Jerusalem (AsiaNews/Agencies) - Prime Minister Benjamin Netanyahu called on Thursday on his main rival, former general Benny Gantz, to join him in a broad, governing coalition after Israel’s election ended with no clear winner. In the aftermath of the September 17th vote, the outgoing Prime Minister seems to admitted a (partial) defeat and recognized the deadlock, which effectively prevents one of the two sides from forming a government. And in order to survive, he seems to give in to compromise and join forces.
With 63% of votes counted, the party of right-wing incumbent Benjamin Netanyahu is just behind that of his centrist main challenger, Benny Gantz.
The results indicate that both men will struggle to form a majority coalition with smaller parties.
Mr Netanyahu is hoping to stay in power for a record fifth term.
Citing sources in the Central Election Committee, Israeli media reported that Mr Gantz's Blue and White alliance was on track to win 33 of the 120 seats in the Knesset (parliament), followed by Mr Netanyahu's Likud party with 32 seats.
A centre-left bloc led by Mr Gantz and a bloc of right-wing and religious parties led by Mr Netanyahu were both projected to control 56 seats - five short of a majority of 60 plus one.

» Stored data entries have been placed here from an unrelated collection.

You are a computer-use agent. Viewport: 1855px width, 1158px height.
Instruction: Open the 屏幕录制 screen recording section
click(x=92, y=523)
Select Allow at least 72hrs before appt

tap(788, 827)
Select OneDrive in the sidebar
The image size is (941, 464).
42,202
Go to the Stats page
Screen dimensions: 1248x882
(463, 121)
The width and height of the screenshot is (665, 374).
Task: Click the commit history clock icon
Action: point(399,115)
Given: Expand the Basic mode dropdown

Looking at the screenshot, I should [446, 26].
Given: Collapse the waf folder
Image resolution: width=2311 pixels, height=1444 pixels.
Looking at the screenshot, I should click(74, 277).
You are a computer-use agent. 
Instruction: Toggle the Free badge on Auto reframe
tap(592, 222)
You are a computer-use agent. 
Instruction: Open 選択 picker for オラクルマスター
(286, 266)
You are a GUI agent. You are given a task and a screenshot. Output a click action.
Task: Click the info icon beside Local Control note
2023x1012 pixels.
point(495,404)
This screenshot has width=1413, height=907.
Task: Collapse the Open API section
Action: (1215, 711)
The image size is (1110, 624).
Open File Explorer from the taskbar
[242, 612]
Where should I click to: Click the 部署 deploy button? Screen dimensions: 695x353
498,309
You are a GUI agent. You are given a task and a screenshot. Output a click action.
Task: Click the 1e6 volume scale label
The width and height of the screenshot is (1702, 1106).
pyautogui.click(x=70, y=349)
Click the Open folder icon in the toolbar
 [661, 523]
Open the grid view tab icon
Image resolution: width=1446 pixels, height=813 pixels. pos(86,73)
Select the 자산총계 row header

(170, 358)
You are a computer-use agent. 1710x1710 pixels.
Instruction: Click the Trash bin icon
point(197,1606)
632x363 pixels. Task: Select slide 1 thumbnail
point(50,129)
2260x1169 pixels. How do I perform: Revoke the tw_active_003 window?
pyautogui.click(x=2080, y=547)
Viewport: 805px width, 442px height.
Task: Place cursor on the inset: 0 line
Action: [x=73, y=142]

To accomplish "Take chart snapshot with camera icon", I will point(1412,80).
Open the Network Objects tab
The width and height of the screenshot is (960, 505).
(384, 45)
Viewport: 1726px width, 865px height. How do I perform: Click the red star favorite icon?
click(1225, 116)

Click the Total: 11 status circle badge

Prime Minister Benjamin Netanyahu called on Thursday on his main rival, former general Benny Gantz, to join him in a broad, governing coalition after Israel’s election ended with no clear winner.
Netanyahu, in a video message, said he preferred to form a right-wing coalition, but the results showed it was not possible.
"During the elections, I called for the establishment of a right-wing government," Netanyahu said.
"But unfortunately the election results show that this is not possible."
He went on to call on Gantz to form a "broad unity government today.”
Gantz had not yet responded, but he has previously repeatedly ruled out joining a coalition led by Mr Netanyahu. Since now it is unclear however if he would accept such a government with Netanyahu, who faces possible corruption charges in the weeks ahead, remaining as prime minister.
In subsequent comments, at a ceremony - which Gantz also attended - marking the third anniversary of the death of Israeli statesman Shimon Peres, Netanyahu said his offer came with no preconditions. A smiling Netanyahu and Gantz warmly shook hands at the event.
Netanyahu hinted at a possible rotating premiership deal with Gantz, noting that Peres, a left-wing leader, had forged a coalition with conservative Yitzhak Shamir in which they rotated top office between 1984 and 1988.
Anyway, the alliance between Netanyahu and Gantz still needs the votes of Israel Beytenu guided by Avigdor Lieberman - the real kingmaker - to obtain a majority at the Knesset. And it was Lieberman himself who, first, broke with Netanyahu to beat him at the polls to drive him out of the Israeli political scene.